Dos peritos del Laboratorio de Criminalística de Barcelona declararon ayer, en el juicio que se sigue en el Tribunal de Menores por una agresión neonazi en barrio zaragozano del Actur en marzo de este año, que el ADN de la sangre hallada en el cascote con el que se golpeó a la víctima corresponde a uno de los tres mayores implicados en el suceso, José Antonio I.

La vista oral se reanudó ayer tras la suspensión decretada por la juez el pasado 21 de septiembre, cuando uno de los abogados defensores solicitó que se analizara una de las dos manchas de sangre halladas en un cascote empleado en la agresión.

Los peritos, pertenecientes a la Dirección General de la Policía, subrayaron que es "materialmente imposible" que el ADN hallado en el cascote pertenezca a una persona distinta de José Antonio I., que está imputado junto a otros dos adultos. Su causa, que se sigue en la jurisdicción ordinaria, se encuentra todavía en fase de instrucción.

En el Tribunal de Menores, en cambio, comparecen como acusados dos muchachos de menos de 18 años que, según la fiscal y la acusadora particular Carmen Cifuentes, también se vieron involucrados en la agresión a Ramón Redondo, que sufrió un fuerte golpe en la cabeza con un objeto contudente.

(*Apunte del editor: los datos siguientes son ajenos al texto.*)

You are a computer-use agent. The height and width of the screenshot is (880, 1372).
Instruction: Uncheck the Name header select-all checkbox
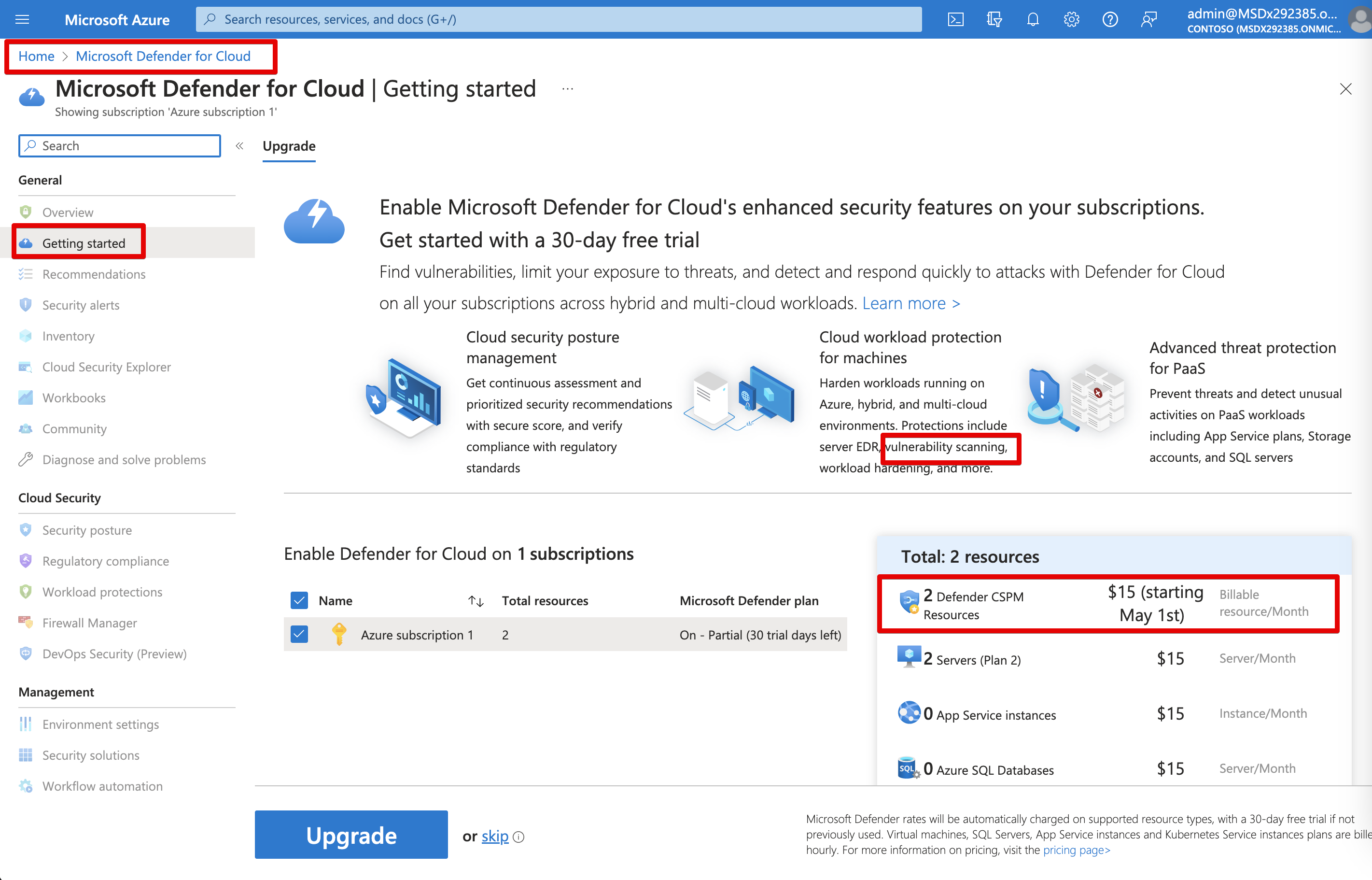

En la sesión de ayer, compareció asimismo una médico forense citada a petición de la magistrada. Los abogados defensores, Esteban Pendás y María Ángeles Tirado (que sustituyó temporalmente a José Antonio Ruiz Galbe), se opusieron a la práctica de esta prueba pericial argumentando que no se había realizado en el momento procesal oportuno.

La forense manifestó que a la víctima le faltaba un empaste y que, al margen de la herida del cráneo y de una pequeña cicatriz, no presentaba escoriaciones, hematomas ni contusiones en el resto del cuerpo.

El juicio por la agresión neonazi del Actur, que se sigue tanto en jurisdicción de menores como en la de adultos, ha sido uno de los más accidentados que se recuerdan en la historia de la ciudad.

La necesidad de dejar el asunto visto para sentencia antes de que transcurrieran los seis meses de internamiento preventivo previsto por la Ley del Menor obligó a la juez a celebrar maratonianas jornadas de juicio que fueron denunciadas por la defensa ante el Colegio de Abogados.

Pese a las prisas, una vez alcanzado el plazo máximo de internamiento, la juez no tuvo más remedio que decretar la libertad de los dos menores a finales del pasado mes de septiembre. En la actualidad, ambos imputados se encuentran en libertad vigilada.